If profiling occurs then an organisation must tell the person involved that it is happening, its consequences, and then provide them with an opportunity to opt out. That’s in events where there is a legitimate business purpose to the profiling (that doesn’t infringe an individual’s rights) such as when a credit card processor might use personal data to determine someone’s credit limit.
When profiling is taking place, and automated decision making is being done off the back of it, then a business must prevent any discriminatory factors like race, politics, religious beliefs etc. from having an effect. Bias can be a huge issue in many machine learning algorithms (as seen in a system called COMPAS used to assist criminal sentencing that’s biased towards minorities). There’s many underlying reasons behind this, including a machine learning algorithm being built with small biases that the team (or data scientist) behind it don’t realise that they have; which is then increased through the algorithm’s positive feedback loop. Data scientists therefore have a huge task in front of them, as any perceived bias within algorithms is likely to breach GDPR. If you didn’t already know, any breach of GDPR can result in a fine of up to €20 million or 4% of global turnover (whichever is greater).
GDPR and consent
Where there isn’t a legitimate business interest, then a consumer’s consent for their data to be processed and analysed must be obtained. Records of this consent must be kept alongside the data it relates to. Consent needs to be obtained for each and every use of personal data. Therefore, if a business wishes to use data for segmentation, then consent needs to be given for that use, and then if later on, the data is used in clustering, that will need to be explained and consent given as well.
Explaining data science under GDPR
That explanation requirement raises an interesting point in itself. Under GDPR, businesses will no longer be able to hide behind technical and flowery language that confuses consumers. Language will have to be jargon-free and simple enough for the general public to understand. If the data belongs to a child, then the language will need to be targeted to their age-level and also their parents. It poses a challenge for some data scientists. In some circles, many are used to very technical terminology, so this requirement could lead to many struggling to find simpler terms to explain their work. On the plus side, it should also decrease black box AI and the aforementioned biases it could lead to.

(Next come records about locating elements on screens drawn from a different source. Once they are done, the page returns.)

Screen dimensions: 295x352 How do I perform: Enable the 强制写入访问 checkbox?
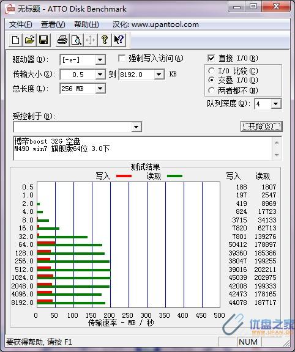[x=122, y=59]

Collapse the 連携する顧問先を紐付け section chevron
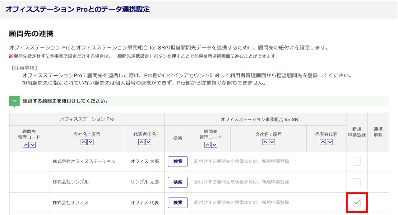pyautogui.click(x=14, y=101)
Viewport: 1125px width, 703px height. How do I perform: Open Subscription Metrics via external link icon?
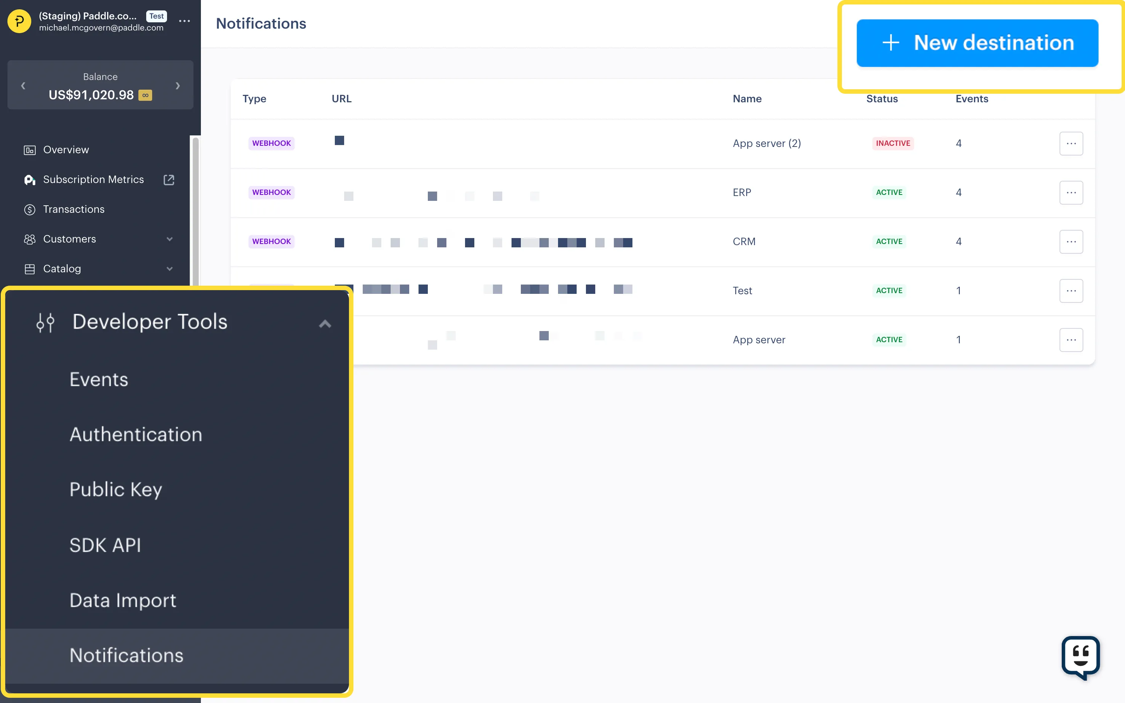point(168,180)
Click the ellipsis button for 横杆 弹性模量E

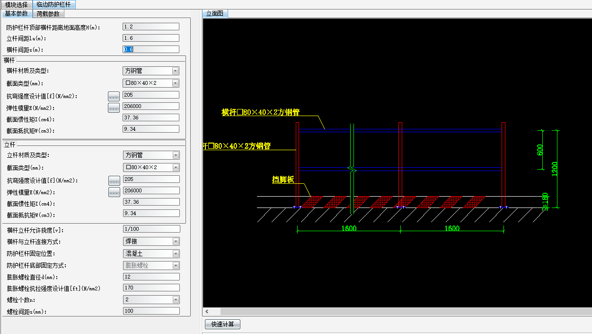click(114, 108)
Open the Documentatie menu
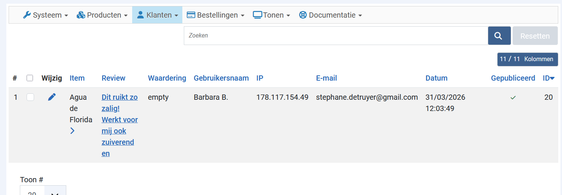 pos(331,15)
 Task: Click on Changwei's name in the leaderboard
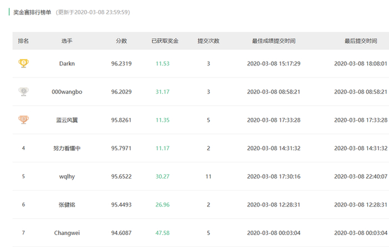[67, 233]
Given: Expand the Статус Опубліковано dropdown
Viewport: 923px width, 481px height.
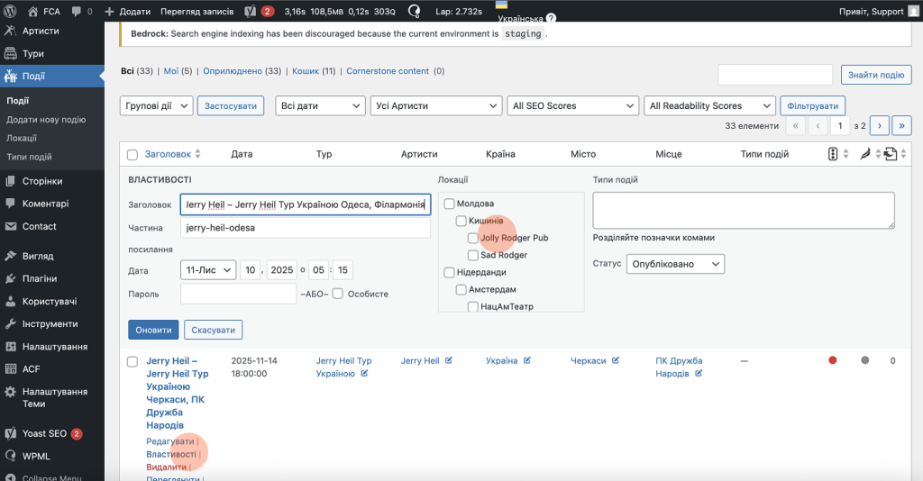Looking at the screenshot, I should click(x=676, y=264).
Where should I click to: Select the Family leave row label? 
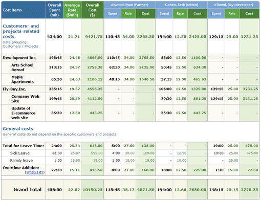pyautogui.click(x=21, y=161)
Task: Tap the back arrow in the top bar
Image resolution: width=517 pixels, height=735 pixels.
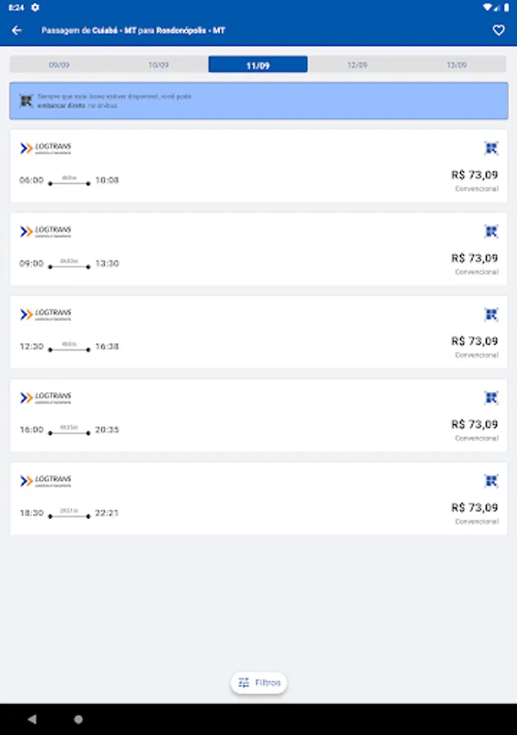Action: [16, 29]
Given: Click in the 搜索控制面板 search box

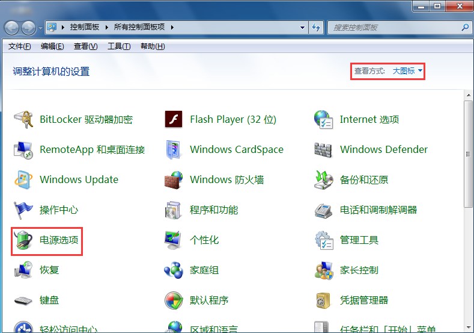Looking at the screenshot, I should point(393,28).
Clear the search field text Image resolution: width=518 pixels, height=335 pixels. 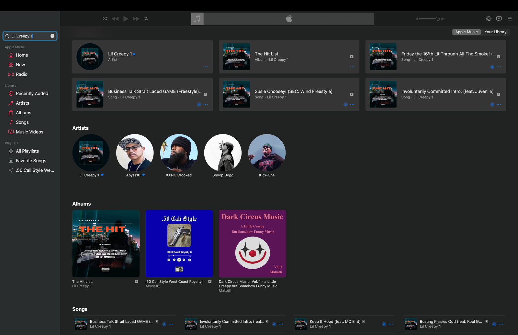tap(52, 36)
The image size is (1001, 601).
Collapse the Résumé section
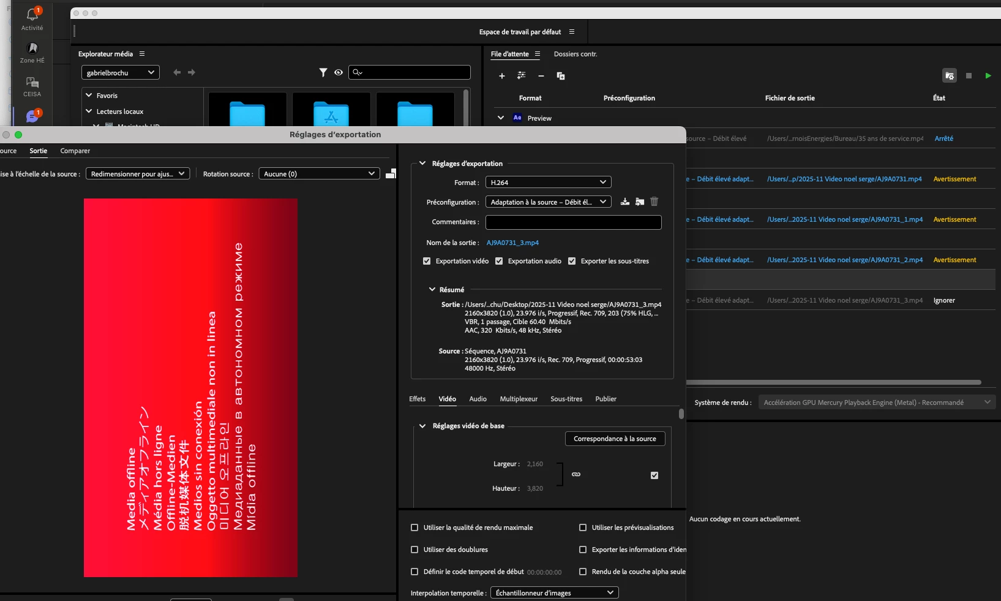[x=432, y=290]
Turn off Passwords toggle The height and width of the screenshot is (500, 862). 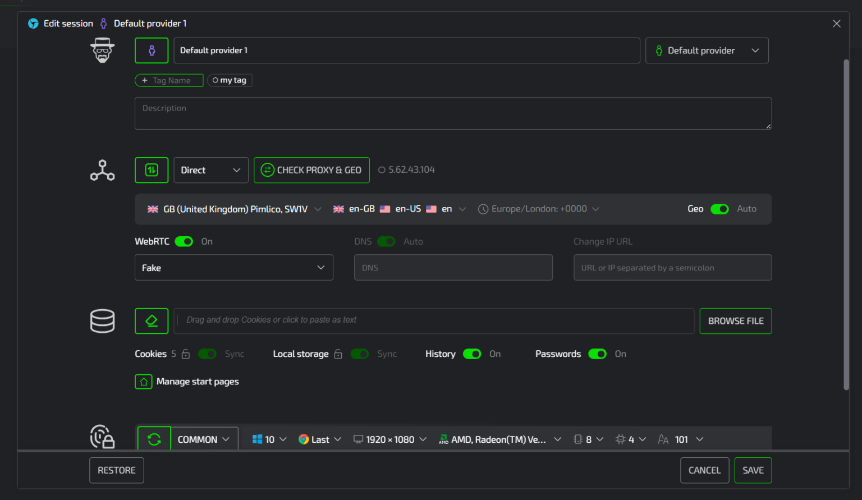(x=597, y=354)
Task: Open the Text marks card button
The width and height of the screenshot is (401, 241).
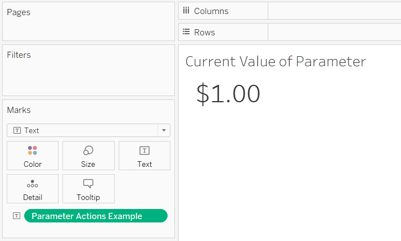Action: click(x=145, y=156)
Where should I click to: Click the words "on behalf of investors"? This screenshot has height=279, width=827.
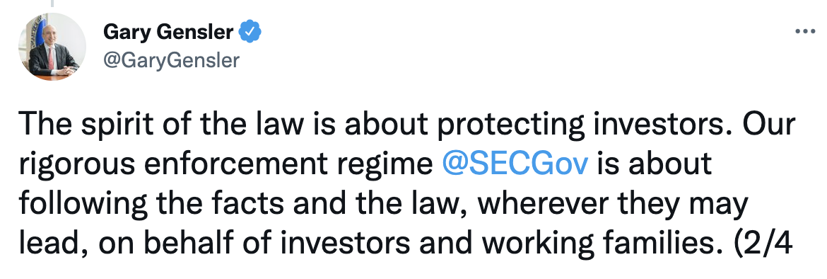click(254, 243)
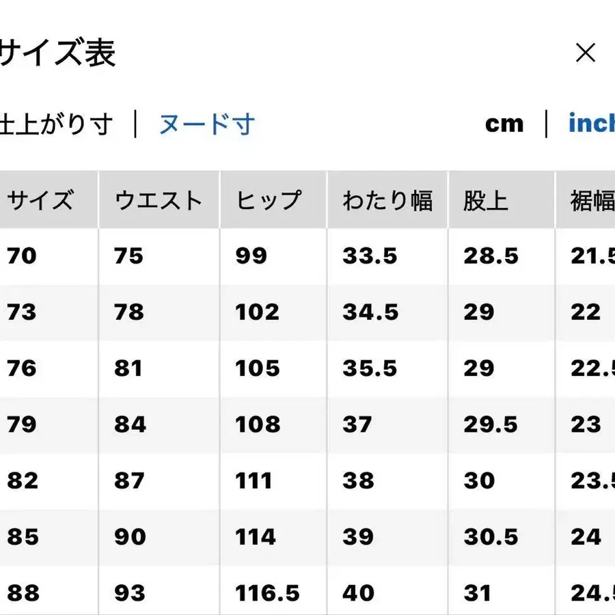Display measurements in cm

[504, 124]
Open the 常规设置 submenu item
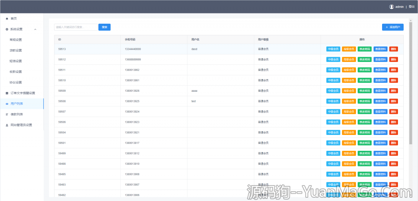Viewport: 418px width, 201px height. 16,40
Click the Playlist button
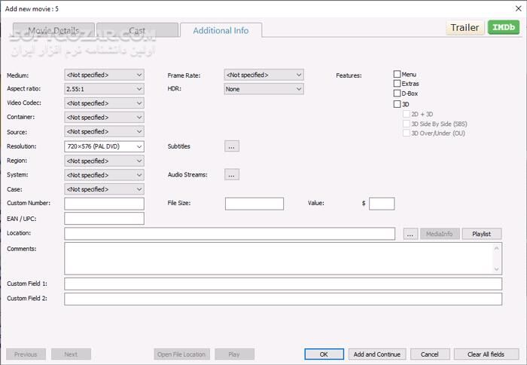The width and height of the screenshot is (527, 365). 481,234
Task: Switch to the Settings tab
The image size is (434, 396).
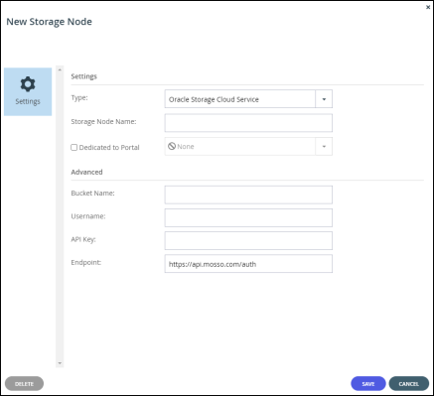Action: click(x=28, y=91)
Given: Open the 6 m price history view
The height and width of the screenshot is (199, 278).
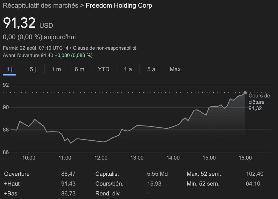Looking at the screenshot, I should click(79, 69).
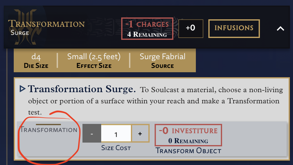Select the Surge Fabrial Source stat
Screen dimensions: 293x165
pyautogui.click(x=162, y=60)
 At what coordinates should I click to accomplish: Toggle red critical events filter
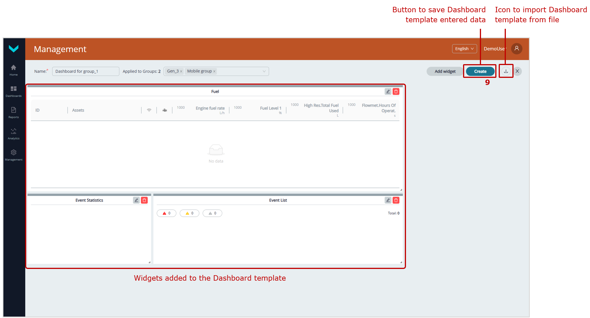click(x=167, y=213)
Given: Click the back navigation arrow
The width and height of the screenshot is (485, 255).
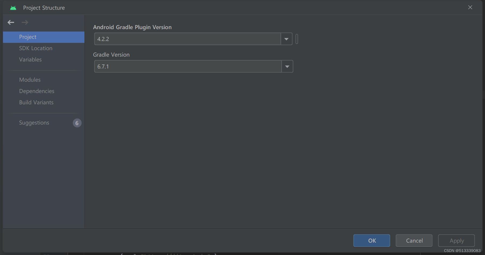Looking at the screenshot, I should tap(11, 22).
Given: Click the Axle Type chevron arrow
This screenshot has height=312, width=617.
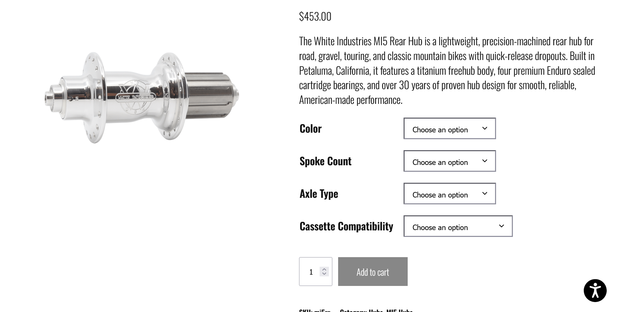Looking at the screenshot, I should pyautogui.click(x=484, y=193).
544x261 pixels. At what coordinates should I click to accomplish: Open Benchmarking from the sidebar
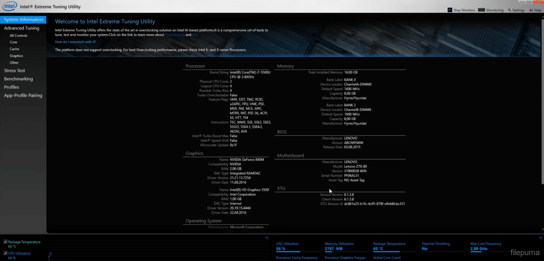pyautogui.click(x=18, y=79)
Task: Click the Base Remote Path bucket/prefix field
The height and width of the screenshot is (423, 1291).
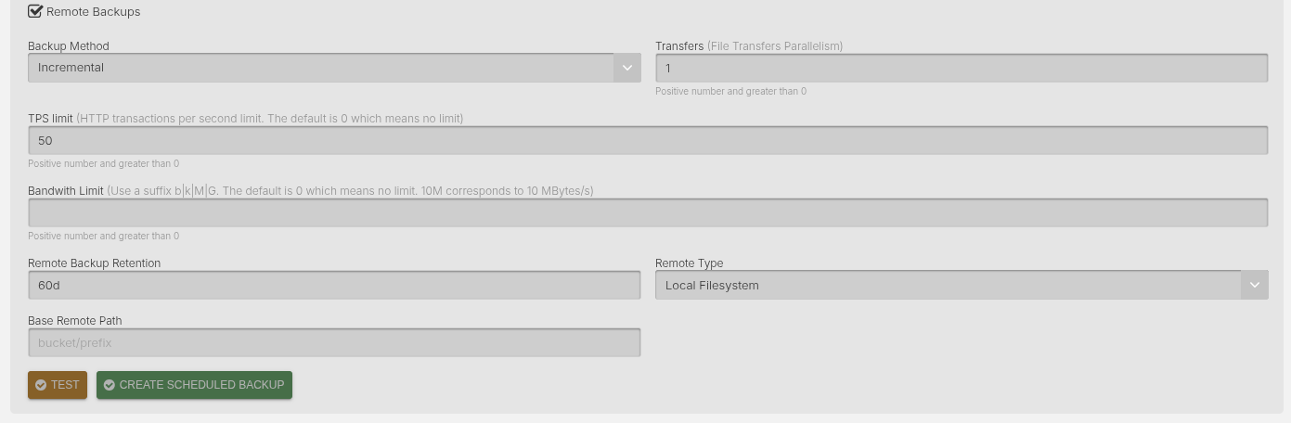Action: (x=334, y=342)
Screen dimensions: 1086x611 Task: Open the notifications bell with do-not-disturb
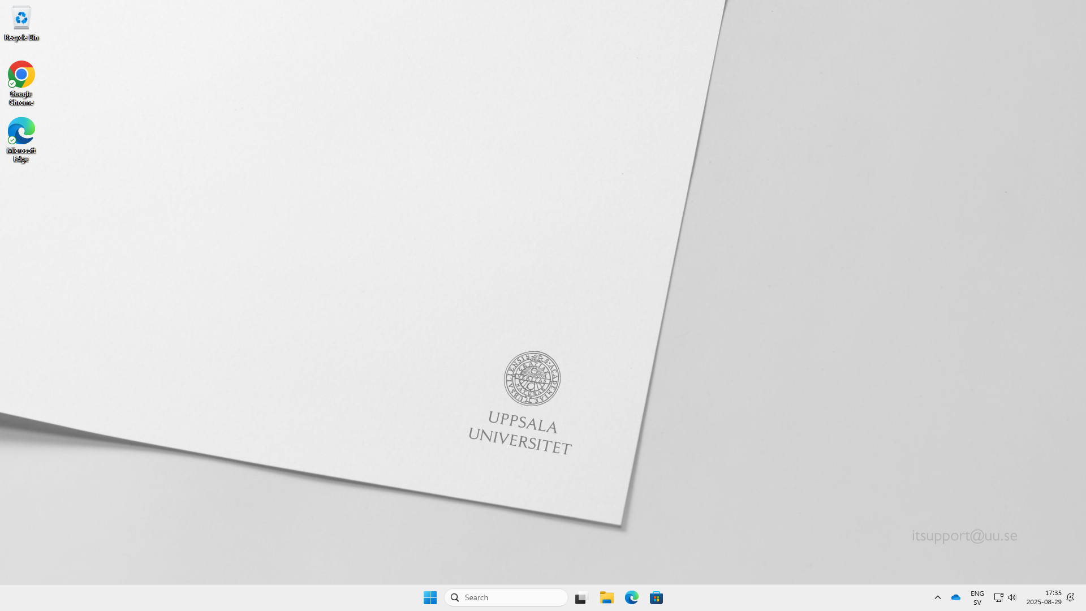point(1070,597)
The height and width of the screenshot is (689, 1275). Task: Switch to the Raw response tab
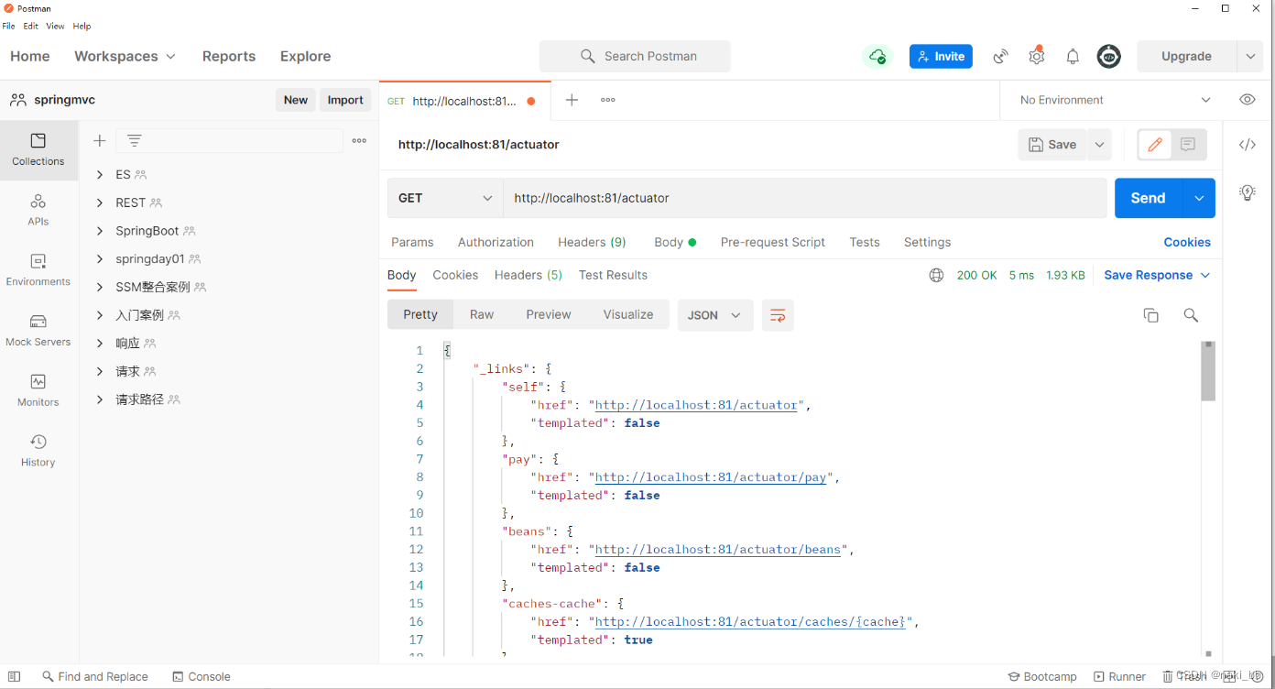(482, 314)
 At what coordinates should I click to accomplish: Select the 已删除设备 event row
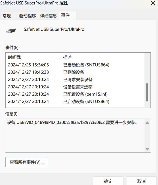[x=75, y=72]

Data will decrease for data scientists
Returning to consent, with consumers having to give consent for each and every data use - plus separate consent specifically for marketing use, then the available pool of data for data science is likely to decrease. Firstly, consumers may not be so open to more exploratory data science (or indeed, understand it). Additionally, seeing as consent will need to be refreshed at regular times, some aren’t going to continue to do this through sheer inertia - especially if they gain no perceived benefit from it.
However, there is a faint silver lining for data science research. If the data doesn’t identify an individual, then the data can be used without consent and for research purposes. Essentially, this means that any data scientist who doesn’t want their data to either decrease dramatically or who doesn’t want to keep gaining consent for each and every use of it, needs to build in robust anonymisation into their data science process.
GDPR is coming for every data scientist
GDPR is going to impact data science in a big way, and the degree to which is affects individual data scientists largely depends on the type of work they are doing and for what company or department. Those working in marketing are possibly going to have the toughest time, thanks to constraints around consent. However, GDPR is going to touch nearly every aspect of a business’ operations. There’s many different ins and outs to the Regulation, so it’s worth checking through an all encompassing guide to make sure you’ve got your bases covered.
There is a vast amount of work to be done. With the May deadline fast approaching, businesses which have failed to prepare already are facing a tough timeline. Data scientists have a huge role to play in preparing businesses for GDPR. All data stored will need to be assessed and consent collected if needed, data storage will need auditing, compliance procedures will likely need an overhaul, and data processing operations will need to be picked over. Models which use personal data will need to be identified as well, and then their inner workings will probably have to be explained to consumers in layman’s terms. GDPR is coming for every data scientist. It will become part and parcel of their job role. Therefore, every data scientist needs to be ready for GDPR and to understand their obligations under the law.